Aujourd’hui grâce à la chimiothérapie, on ne meurt plus systématiquement d’un cancer. Tout comme le SIDA, les cancers ne sont plus une fatalité. Des traitements existent selon les cancers. Tout porte à croire qu’ Hamed Bakayoko en suivait un dans le secret. Cela explique ses séjours réguliers en France. Mais le cancer peut aussi brusquement accélérer vers sa phase terminale, il devient alors foudroyant. C'est quelque chose qui échappe encore à la science. Et là les remèdes n’agissent plus. Il faut une transplantation d’un nouvel organe si cela est possible. Ce fut le cas d’Hamed Bakayoko. Il lui fallait un nouveau foie.
Le foie régule les particules qui pénètrent dans le sang. Lorsqu’il ne peut plus assurer cette fonction, alors toute sorte de particules se retrouve dans le sang, qui devient ainsi nocif pour tout l’organisme. Et c’est la fin. Officiellement, l'état dégradé d’Hamed Bakayoko ne permettait pas la greffe d’un nouvel organe. On peut se demander pourquoi avoir attendu la dernière minute pour envisager la transplantation d’un nouveau foie ? Pourquoi ne pas l’avoir envisagé lorsque l’individu avait encore pleinement ses capacités ? Les médecins sont les seuls à pouvoir répondre.
Un complot ?
Tout comme la disparition d’AGC, faut-il voir dans celle d’Hamed Bakayoko de la sorcellerie, un envoûtement, un empoisonnement, une main occulte, un rituel franc-maçonnique , un complot, ou un « génie malfaisant » à la primature ? Pourquoi vouloir forcément « lire dans les étoiles » les causes de la mort de l’homme ? Hamed Bakayoko a peut-être fait une indigestion suite à la consommation d’un aliment, mais une indigestion ou un empoisonnement ne peuvent pas être la cause d'un cancer.
Les théories du complot se vendent bien en Afrique parce que les Noirs sont très crédules. Ils sont portés vers la croyance et non vers les faits. On n’a pas besoin de leur faire la démonstration pour qu’ils croient en quelque chose. Le sens du discernement, du questionnement est assoupi dans l’âme africaine. Il n’y a pas que le peuple, les présidents africains aussi fonctionnent selon ce schéma de pensée.
Dans le foisonnement des théories sur la disparition du PM, la palme revient à un certain Chris Yapi, véritable prophète des complots, dont les vidéos sur Youtube ne sont que des déclarations unilatérales, des extrapolations, des constructions grammaticales, accompagnées d’une musique dramatique qui crée une atmosphère de mystère.
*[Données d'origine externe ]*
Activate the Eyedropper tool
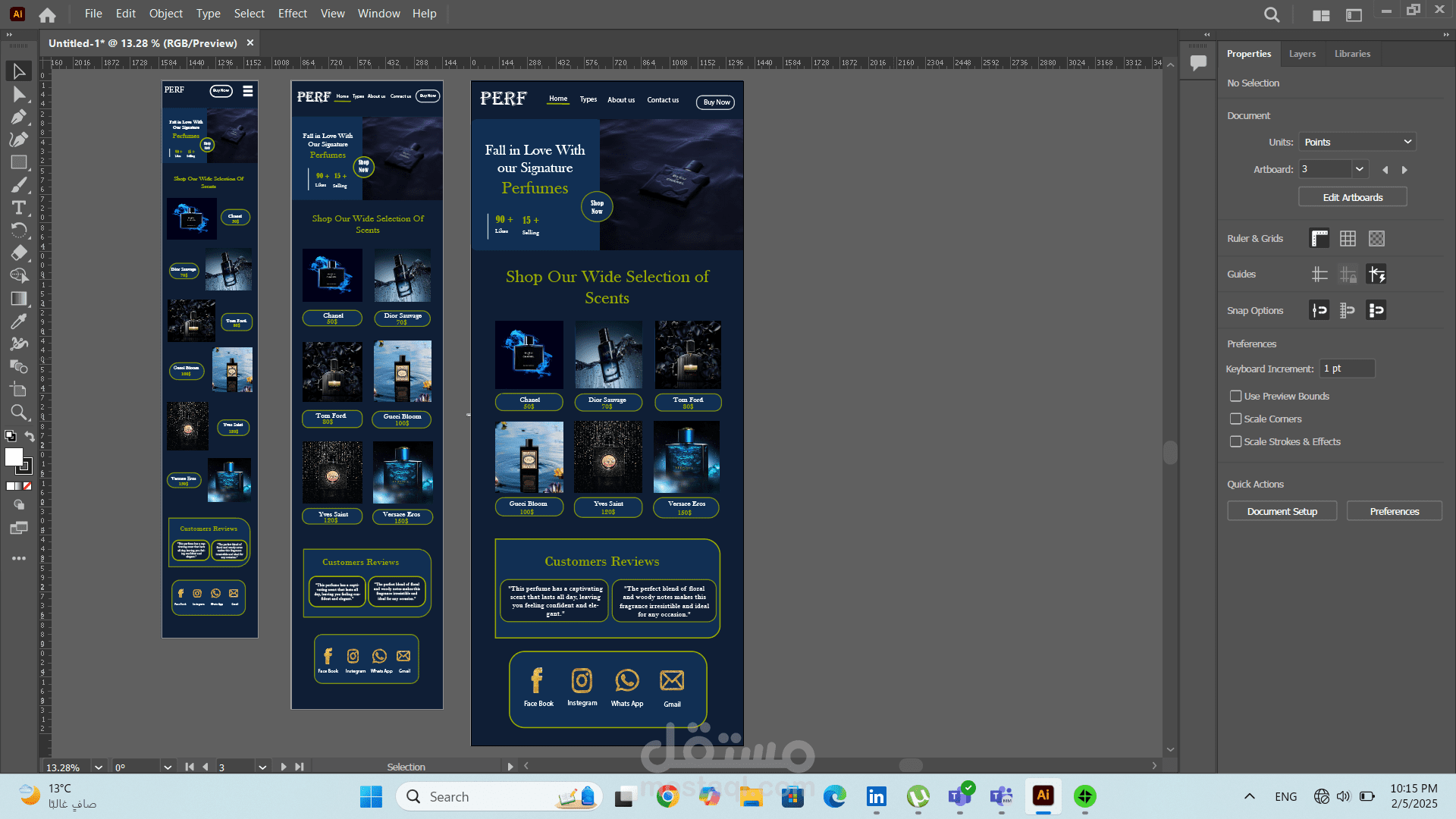The width and height of the screenshot is (1456, 819). tap(19, 322)
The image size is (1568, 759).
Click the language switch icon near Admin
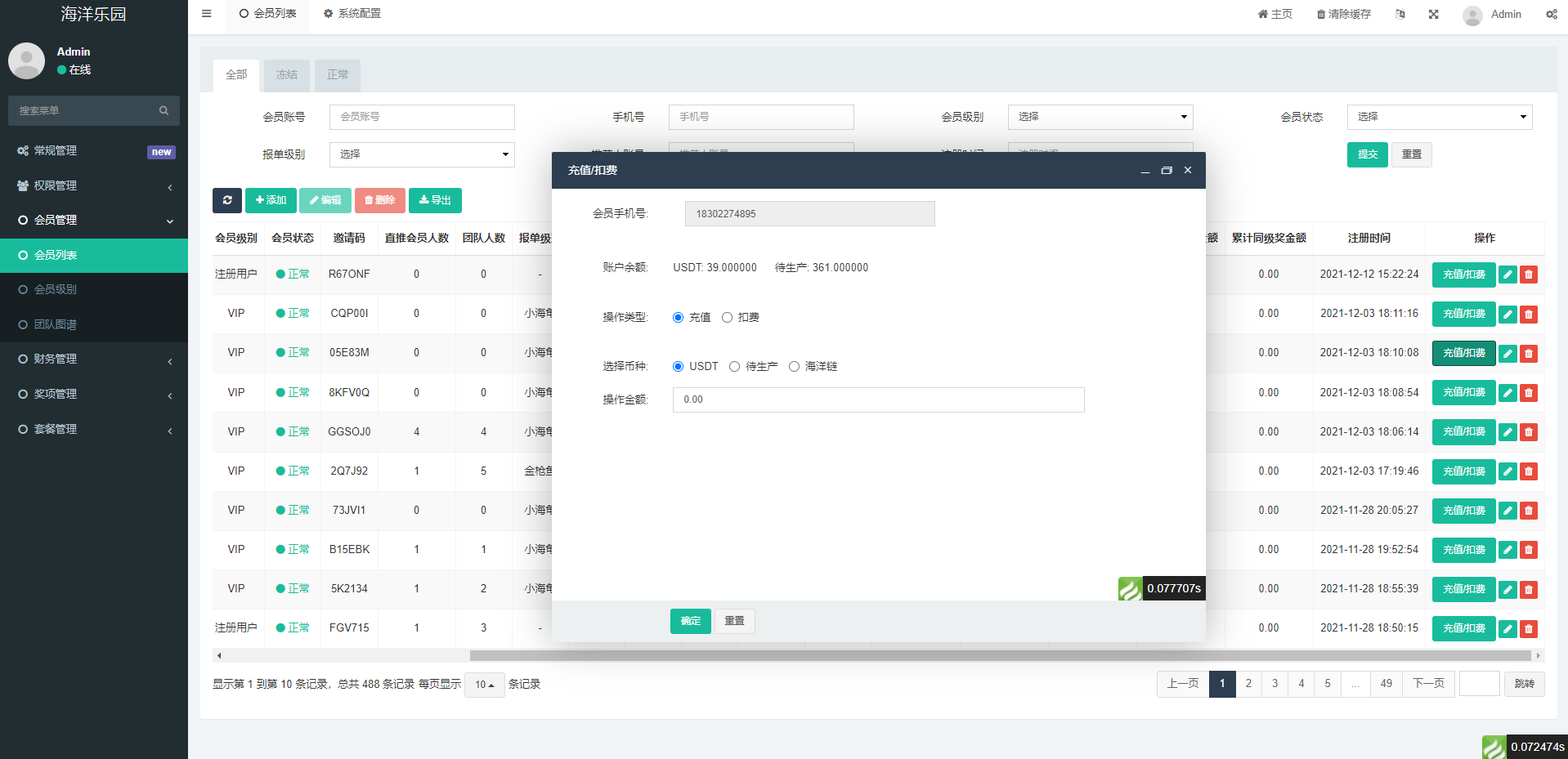(x=1400, y=14)
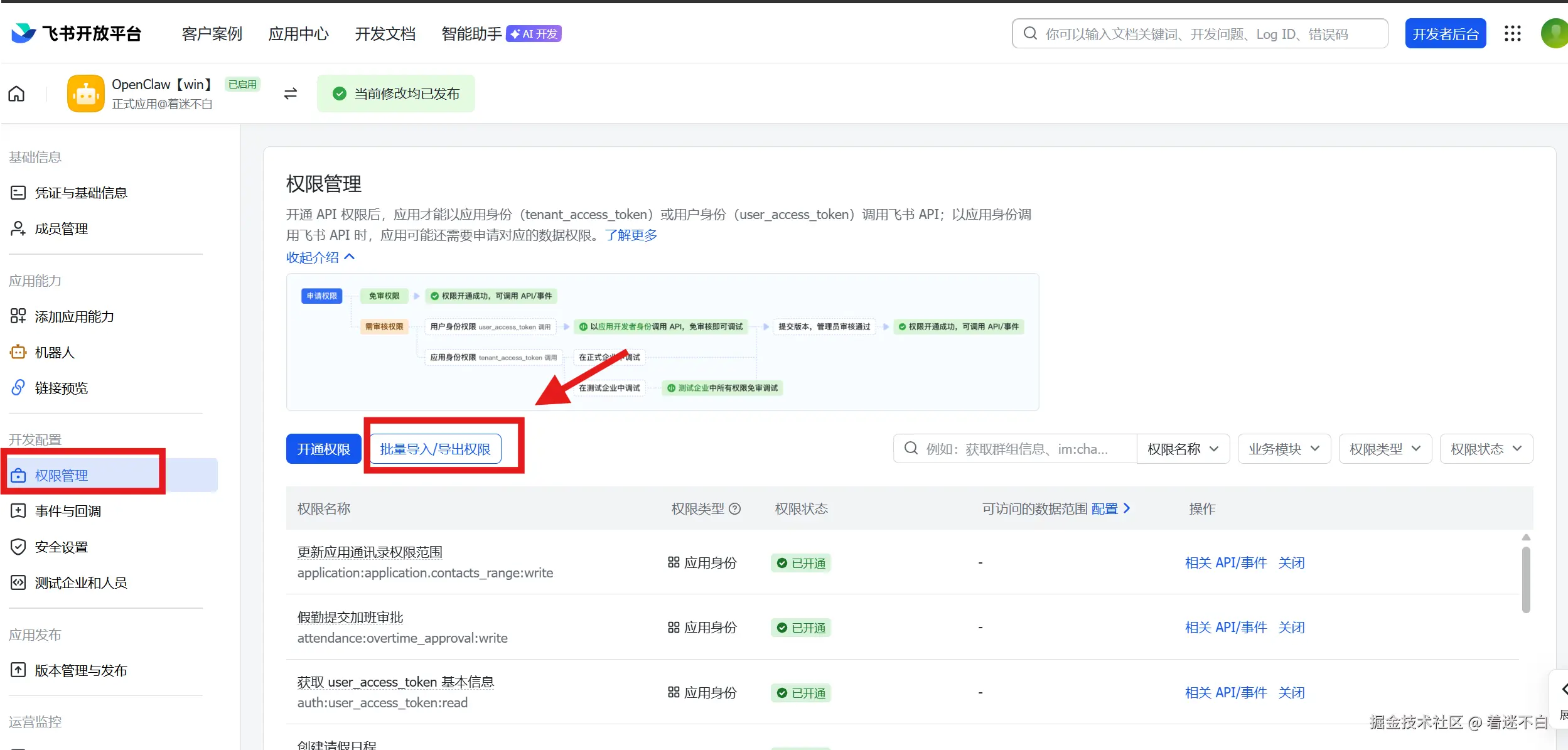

Il met en relation des faits qui se sont produits dans des contextes différents, et n'ayant aucun rapport entre eux. Aujourd'hui presque toute la population avale "religieusement'' les théories qu'il balance sur le net. Dans son sillage, plusieurs se sont aussi proclamés ces derniers temps des « révélateurs de complots », et ils ont une forte audience. Rien n'est étayé, tout n'est qu' affirmation que l'on doit tout simplement croire. Fort heureusement, toute cette ferveur est en train de se dissiper, preuve qu'il n' y a rien de solide en dessous.
Hamed Bakayoko a servi son pays au sommet, nous saluons sa mémoire. Douglas Mountain.